Yo sé lo que hago. Yo me conozco. Yo puedo.
No necesito consejos, no me des lecciones. Yo juego con fuego sin quemarme. Sé hasta dónde tensar la cuerda. No coartes mi libertad con tus leyes y tu moral. Yo sé lo que está bien y lo que está mal. Lo tengo controlado. No me vengas con sermones, no seas aguafiestas. Claro que conozco los riesgos y las normas. Pero las restricciones son para otros, para los cobardes. Las reglas se hicieron para romperlas. Yo vivo al límite.
¿Quién no se ha sentido ya así de autosuficiente? ¿Quién no ha caminado nunca sobre la cuerda del equilibrista? ¿Quién no ha ido ya al extremo, creyendo tener realmente el control? ¿Quién no ha pensado nunca que solo se basta y que sus decisiones no tienen consecuencias sobre otros?
Yo dicto las reglas de mi vida. Yo manejo.
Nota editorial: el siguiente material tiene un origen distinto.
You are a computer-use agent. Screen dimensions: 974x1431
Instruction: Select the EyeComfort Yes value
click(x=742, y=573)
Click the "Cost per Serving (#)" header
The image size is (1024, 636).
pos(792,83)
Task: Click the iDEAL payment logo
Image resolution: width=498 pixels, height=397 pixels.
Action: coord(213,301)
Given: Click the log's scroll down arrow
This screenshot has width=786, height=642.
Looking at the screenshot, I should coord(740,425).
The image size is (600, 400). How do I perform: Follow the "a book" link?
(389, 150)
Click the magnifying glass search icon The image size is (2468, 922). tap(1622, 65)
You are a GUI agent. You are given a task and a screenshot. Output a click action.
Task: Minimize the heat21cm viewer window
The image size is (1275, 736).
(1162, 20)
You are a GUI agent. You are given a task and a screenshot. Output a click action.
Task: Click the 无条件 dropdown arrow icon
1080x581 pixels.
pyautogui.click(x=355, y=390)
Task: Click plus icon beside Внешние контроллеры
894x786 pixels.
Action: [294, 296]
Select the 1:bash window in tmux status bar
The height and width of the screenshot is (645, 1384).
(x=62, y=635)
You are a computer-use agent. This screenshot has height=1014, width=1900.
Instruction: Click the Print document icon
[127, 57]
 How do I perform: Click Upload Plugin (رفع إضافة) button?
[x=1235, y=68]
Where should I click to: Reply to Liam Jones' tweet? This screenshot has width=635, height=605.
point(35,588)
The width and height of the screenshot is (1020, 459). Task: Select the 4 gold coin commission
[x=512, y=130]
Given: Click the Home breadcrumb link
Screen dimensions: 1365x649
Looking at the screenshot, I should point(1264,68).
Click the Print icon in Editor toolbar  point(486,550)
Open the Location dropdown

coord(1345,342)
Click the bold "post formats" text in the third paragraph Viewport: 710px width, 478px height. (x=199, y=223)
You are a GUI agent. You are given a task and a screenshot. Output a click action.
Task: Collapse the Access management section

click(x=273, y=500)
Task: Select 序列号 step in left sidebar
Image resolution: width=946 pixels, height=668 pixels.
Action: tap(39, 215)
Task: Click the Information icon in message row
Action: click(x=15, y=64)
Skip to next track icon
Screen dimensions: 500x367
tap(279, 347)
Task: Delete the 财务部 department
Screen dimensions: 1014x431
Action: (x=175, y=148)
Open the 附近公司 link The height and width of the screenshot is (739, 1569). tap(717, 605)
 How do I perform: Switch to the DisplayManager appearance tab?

Hasta que, un día cualquiera y sin verlo venir, algo se escapa al control y, lo que nunca pasa, sucede. Y un domingo, demasiado tarde, leemos sobre un accidente mortal en el que una conductora, positivo en alcohol y drogas, arrolló a un equipo de ciclistas.
Y ahora que extremos, normas, responsabilidades y consecuencias se entremezclan en el imaginario, nos damos cuenta, ojalá a tiempo, de lo ilusorio de nuestra autosuficiencia, de nuestra independencia y de nuestro control.